■ Reading passage:
# Icons of Evolution



## Scott (Mar 7, 2006)

I watched Icons of Evolution last night and highly recommend it. It is a good resource to have around for church members to use.


----------



## rmwilliamsjr (Mar 10, 2006)

Just a few links to those interested in the topic:

the book website is at: http://www.iconsofevolution.com/
there are several rebuttal sites, i like: http://www.nmsr.org/iconanti.htm
the talk.origins page for the book is at: http://www.talkorigins.org/faqs/wells/

after writing this i went looking for more, i like: http://www.ncseweb.org/icons/ but have not read all the pieces yet.

I make it a principle not to debate the topic here, however i think that links to the substantial scientific rebuttals of the book is acceptable within the confines of the board rules.

[Edited on 3-10-2006 by rmwilliamsjr]


----------



## Scott (Mar 10, 2006)

You think the Wells work is inaccurate?


----------



## panta dokimazete (Mar 10, 2006)

■ Material:
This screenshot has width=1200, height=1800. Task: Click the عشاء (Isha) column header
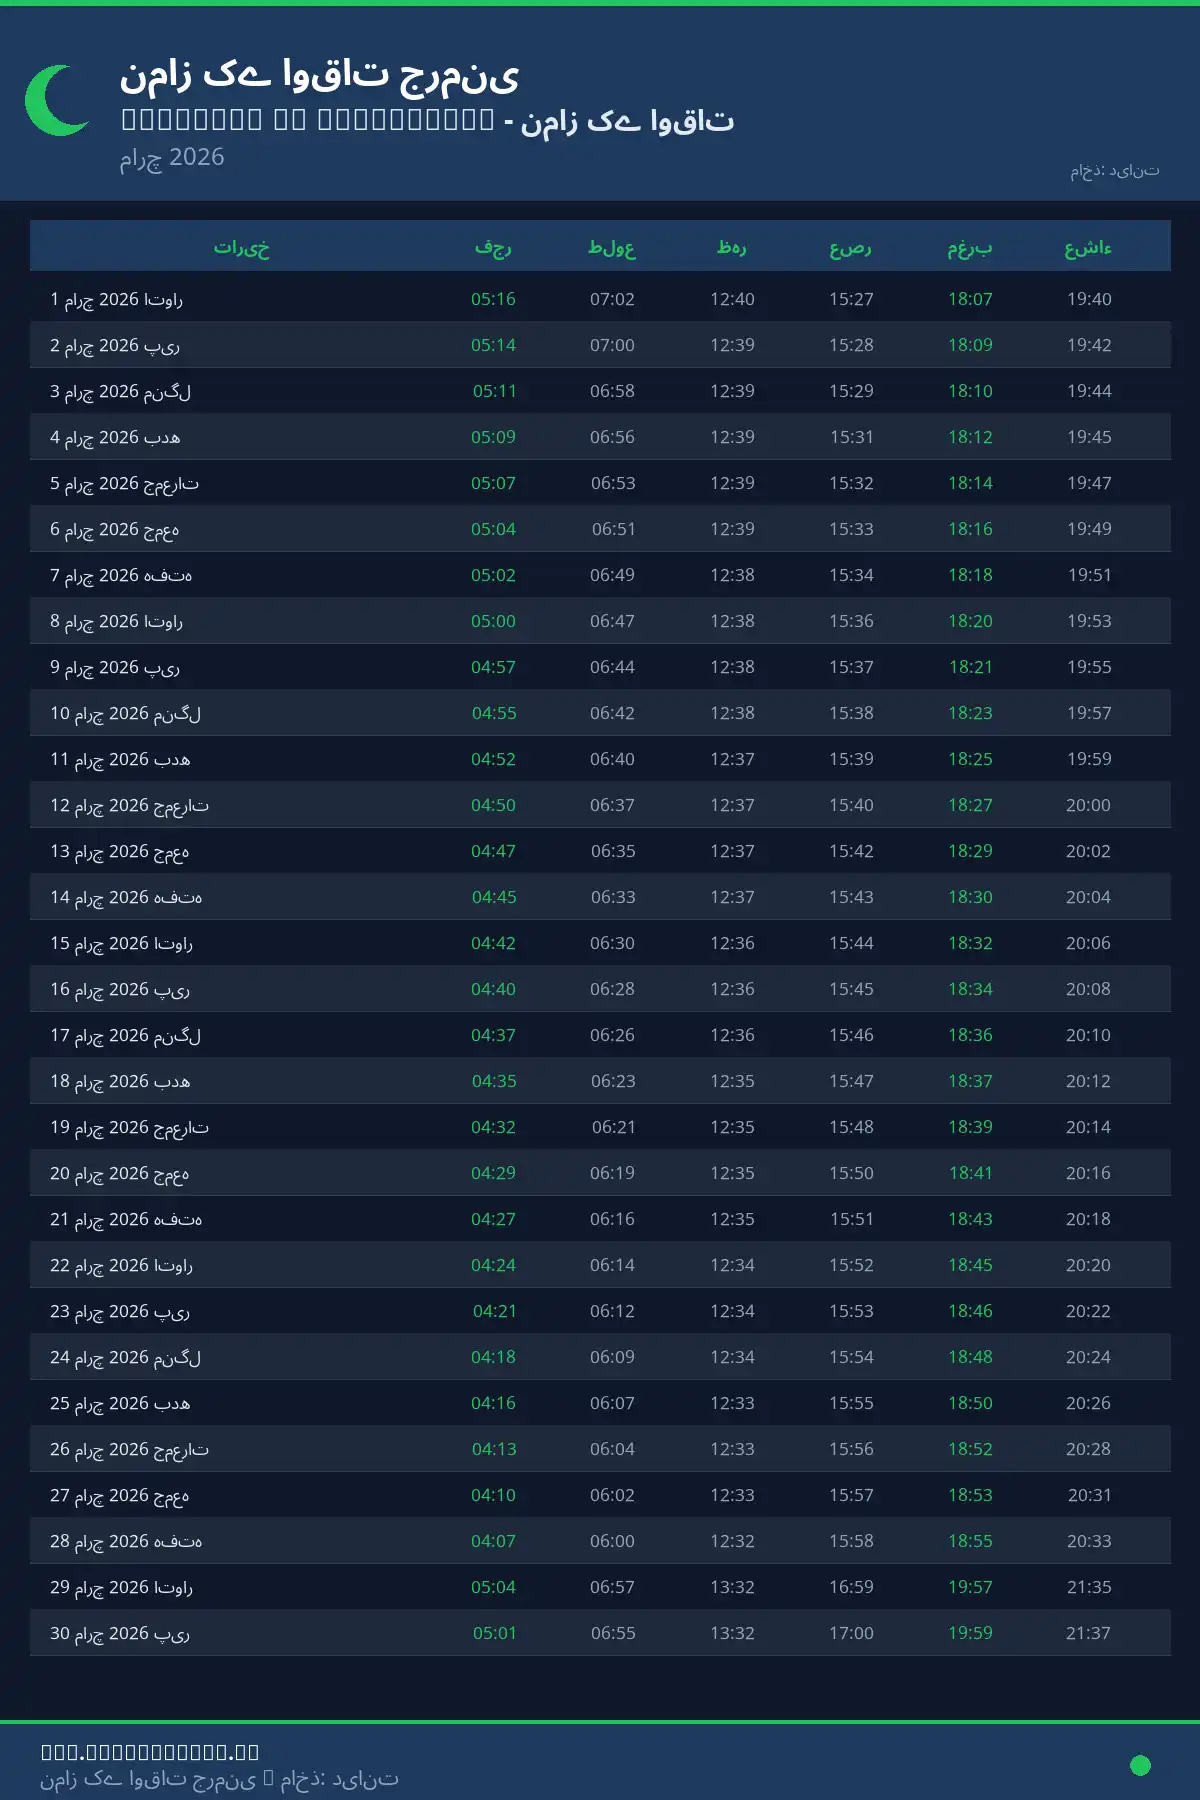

■ Direction: Do the following statements agree with the Icons of Evolution thread? Answer yes or no for each, and quote the words from the thread that decide it. (a) Scott calls the work a good resource for church members. (b) rmwilliamsjr says he has read all the pieces at the ncseweb link. (c) rmwilliamsjr says he makes it a principle to debate the topic on the board.

■ Answer to the task:
(a) Yes: "It is a good resource to have around for church members to use."
(b) No: "but have not read all the pieces yet."
(c) No: "I make it a principle not to debate the topic here"